Stored items:
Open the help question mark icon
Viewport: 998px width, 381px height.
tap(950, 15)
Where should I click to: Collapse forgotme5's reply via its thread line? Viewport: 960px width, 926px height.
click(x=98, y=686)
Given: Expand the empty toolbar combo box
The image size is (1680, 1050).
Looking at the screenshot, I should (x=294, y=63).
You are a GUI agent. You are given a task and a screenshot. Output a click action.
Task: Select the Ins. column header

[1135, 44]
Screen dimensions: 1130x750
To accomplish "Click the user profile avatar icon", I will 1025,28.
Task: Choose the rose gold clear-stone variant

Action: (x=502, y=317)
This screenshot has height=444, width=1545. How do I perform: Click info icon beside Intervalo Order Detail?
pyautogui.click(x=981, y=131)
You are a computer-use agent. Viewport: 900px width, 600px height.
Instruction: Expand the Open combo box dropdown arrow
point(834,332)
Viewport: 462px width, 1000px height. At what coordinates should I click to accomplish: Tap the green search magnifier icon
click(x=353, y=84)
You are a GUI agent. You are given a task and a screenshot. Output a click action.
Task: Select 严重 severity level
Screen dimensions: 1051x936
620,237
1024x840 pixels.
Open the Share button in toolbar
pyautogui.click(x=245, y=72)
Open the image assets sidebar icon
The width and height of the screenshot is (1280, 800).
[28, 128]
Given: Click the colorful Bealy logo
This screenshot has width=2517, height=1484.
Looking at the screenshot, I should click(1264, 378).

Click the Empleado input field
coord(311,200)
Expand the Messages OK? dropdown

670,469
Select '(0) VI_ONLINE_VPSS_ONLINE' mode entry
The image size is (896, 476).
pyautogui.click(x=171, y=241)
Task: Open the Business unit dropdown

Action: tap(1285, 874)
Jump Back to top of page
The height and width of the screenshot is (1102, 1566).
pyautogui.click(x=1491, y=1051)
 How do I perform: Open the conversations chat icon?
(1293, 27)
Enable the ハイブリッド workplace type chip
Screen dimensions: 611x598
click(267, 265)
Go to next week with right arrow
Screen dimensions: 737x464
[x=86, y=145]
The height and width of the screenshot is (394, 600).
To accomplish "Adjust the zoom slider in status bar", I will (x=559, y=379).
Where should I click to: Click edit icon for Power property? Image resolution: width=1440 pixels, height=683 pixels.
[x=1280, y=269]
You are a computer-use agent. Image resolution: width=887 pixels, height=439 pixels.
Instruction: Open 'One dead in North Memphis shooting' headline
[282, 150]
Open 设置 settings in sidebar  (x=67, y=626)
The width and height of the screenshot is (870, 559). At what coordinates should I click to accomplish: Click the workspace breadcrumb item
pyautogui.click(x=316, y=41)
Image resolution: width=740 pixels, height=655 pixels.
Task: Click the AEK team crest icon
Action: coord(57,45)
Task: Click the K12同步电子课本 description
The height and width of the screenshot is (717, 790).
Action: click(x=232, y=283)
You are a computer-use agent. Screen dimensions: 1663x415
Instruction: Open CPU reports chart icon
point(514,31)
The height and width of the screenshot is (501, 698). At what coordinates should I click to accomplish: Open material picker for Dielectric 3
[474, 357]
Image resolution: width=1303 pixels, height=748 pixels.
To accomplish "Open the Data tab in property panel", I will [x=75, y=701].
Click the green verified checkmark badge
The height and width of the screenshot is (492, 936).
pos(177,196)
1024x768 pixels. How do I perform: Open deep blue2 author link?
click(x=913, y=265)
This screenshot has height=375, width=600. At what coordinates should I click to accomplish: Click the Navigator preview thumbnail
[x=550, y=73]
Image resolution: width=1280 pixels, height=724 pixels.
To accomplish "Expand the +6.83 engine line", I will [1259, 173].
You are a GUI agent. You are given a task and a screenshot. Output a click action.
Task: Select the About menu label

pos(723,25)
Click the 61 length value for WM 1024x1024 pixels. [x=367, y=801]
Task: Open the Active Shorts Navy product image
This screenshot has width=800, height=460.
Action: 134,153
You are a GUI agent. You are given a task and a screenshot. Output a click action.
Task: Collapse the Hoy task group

# PROBLEM STATEMENT
Please show every line above that includes the word "will".

# RESPONSE BELOW
To accomplish "Click the user profile avatar icon", I will 1025,28.
To accomplish "Adjust the zoom slider in status bar", I will (x=559, y=379).
To accomplish "Open the Data tab in property panel", I will [x=75, y=701].
To accomplish "Expand the +6.83 engine line", I will [1259, 173].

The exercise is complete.